Food-related carbohydrates and proteins are often used as thermoprotectants for probiotic lactobacilli during industrial production and processing. However, the effect of inorganic salts is rarely reported. Magnesium is the second-most abundant cation in bacteria, and commonly found in various foods. Mg2+ homeostasis is important in Salmonella and has been reported to play a critical role in their thermotolerance. However, the role of Mg2+ in thermotolerance of other bacteria, in particular probiotic bacteria, still remains a hypothesis. In this study, the effect of Mg2+ on thermotolerance of probiotic lactobacilli was investigated in three well-documented probiotic strains, Lactobacillus rhamnosus GG, Lactobacillus casei Zhang and Lactobacillus plantarum P-8, in comparison with Zn2+ and Na+ . Concentrations of Mg2+ between 10 and 50 mmol l-1 were found to increase the bacterial survival upon heat challenge.
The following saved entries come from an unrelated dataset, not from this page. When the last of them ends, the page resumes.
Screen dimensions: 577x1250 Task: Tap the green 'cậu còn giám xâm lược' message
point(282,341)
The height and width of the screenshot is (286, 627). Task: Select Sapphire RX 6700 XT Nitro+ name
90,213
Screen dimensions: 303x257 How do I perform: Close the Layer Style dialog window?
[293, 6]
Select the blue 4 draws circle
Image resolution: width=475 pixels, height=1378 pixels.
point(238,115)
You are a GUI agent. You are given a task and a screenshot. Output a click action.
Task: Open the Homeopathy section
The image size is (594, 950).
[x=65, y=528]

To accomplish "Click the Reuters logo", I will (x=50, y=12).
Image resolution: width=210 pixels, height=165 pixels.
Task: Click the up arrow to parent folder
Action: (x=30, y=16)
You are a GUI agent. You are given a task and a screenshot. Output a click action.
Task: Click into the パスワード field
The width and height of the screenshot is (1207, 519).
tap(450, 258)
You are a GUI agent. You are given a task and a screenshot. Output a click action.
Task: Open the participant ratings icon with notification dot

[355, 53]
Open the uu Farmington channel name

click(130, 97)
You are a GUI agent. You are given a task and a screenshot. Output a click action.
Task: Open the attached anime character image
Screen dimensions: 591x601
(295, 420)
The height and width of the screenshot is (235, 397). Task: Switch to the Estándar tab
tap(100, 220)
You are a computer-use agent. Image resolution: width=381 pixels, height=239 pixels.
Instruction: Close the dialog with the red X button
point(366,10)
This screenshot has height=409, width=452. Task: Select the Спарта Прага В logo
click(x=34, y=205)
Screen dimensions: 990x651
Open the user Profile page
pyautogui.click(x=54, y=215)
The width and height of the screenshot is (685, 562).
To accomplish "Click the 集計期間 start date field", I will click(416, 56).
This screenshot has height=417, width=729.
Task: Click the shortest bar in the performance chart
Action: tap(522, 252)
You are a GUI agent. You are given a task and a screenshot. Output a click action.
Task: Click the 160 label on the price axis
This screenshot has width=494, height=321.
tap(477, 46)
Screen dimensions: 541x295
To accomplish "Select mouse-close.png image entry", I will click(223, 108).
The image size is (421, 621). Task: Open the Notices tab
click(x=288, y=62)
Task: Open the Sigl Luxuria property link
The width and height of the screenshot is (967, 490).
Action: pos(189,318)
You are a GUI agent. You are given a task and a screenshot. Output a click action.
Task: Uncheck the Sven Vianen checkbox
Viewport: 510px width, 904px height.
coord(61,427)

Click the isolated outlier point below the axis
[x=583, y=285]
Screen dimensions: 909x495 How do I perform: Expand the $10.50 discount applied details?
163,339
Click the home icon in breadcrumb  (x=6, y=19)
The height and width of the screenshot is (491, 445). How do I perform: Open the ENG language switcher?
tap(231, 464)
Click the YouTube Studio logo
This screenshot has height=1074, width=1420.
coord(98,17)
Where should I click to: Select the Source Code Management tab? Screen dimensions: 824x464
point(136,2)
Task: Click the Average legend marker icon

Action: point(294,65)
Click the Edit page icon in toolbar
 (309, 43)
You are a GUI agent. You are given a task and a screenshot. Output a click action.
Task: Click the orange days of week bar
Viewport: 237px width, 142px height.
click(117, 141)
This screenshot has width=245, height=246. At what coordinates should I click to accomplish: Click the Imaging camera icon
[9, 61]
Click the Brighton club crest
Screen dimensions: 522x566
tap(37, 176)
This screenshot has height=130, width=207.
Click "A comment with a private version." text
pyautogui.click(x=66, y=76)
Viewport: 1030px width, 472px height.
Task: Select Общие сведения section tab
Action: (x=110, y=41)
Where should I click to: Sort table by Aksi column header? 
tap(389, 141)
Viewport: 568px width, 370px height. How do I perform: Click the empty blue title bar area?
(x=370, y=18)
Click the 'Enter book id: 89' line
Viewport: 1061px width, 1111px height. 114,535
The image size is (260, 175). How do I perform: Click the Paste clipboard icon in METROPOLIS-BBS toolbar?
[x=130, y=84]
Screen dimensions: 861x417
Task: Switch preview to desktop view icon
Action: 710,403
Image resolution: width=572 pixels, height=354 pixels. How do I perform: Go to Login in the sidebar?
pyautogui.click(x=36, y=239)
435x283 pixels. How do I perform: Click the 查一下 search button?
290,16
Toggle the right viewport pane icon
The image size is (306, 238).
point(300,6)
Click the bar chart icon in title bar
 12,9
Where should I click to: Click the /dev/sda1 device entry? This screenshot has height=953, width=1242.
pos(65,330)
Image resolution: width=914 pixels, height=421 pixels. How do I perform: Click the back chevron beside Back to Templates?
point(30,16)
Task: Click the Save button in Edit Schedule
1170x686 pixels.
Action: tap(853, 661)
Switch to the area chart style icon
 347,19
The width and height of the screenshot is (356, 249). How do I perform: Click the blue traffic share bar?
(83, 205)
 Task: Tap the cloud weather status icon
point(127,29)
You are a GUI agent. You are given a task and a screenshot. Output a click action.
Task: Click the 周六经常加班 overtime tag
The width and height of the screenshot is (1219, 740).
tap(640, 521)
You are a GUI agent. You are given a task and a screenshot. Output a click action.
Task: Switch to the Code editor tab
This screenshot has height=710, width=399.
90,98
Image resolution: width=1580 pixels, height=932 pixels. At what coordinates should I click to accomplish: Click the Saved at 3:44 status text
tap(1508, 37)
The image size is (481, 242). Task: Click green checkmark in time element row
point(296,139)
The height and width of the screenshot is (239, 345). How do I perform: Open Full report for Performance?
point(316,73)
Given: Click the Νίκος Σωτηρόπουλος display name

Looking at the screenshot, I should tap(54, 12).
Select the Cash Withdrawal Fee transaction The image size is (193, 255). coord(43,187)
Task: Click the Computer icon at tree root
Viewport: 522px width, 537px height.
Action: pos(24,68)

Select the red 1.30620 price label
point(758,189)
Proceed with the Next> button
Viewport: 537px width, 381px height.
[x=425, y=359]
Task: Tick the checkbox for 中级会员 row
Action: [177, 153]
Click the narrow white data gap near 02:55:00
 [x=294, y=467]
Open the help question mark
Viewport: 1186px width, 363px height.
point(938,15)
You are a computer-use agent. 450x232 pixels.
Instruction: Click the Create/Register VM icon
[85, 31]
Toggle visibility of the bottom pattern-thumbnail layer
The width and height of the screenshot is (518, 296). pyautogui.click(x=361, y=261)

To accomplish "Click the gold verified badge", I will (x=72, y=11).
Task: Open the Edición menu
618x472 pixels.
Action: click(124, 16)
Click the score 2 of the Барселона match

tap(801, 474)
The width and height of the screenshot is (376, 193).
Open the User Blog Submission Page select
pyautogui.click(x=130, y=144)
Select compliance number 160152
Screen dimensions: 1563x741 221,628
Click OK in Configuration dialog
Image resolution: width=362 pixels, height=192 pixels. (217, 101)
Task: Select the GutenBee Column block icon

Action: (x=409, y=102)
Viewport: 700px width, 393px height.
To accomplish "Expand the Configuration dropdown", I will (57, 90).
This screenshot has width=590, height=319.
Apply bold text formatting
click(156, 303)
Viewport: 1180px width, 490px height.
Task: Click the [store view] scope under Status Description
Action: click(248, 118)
Remarkably, Mg2+ addition at 20 mmol l-1 led to a 100-fold higher survival of L. rhamnosus GG upon heat challenge. This preliminary study also showed that Mg2+ shortened the heat-induced extended lag time of bacteria, which indicated the improvement in bacterial recovery from thermal injury. SIGNIFICANCE AND IMPACT OF THE STUDY: In order to improve the productivity and stability of live probiotics, extensive investigations have been carried out to improve thermotolerance of probiotics. However, most of these studies focused on the effects of carbohydrates, proteins or amino acids. The roles of inorganic salts in various food materials, which have rarely been reported, should be considered when incorporating probiotics into these foods. In this study, Mg2+ was found to play a significant role in the thermotolerance of probiotic lactobacilli. A novel strategy may be available in the near future by employing magnesium salts as protective agents of probiotics during manufacturing process.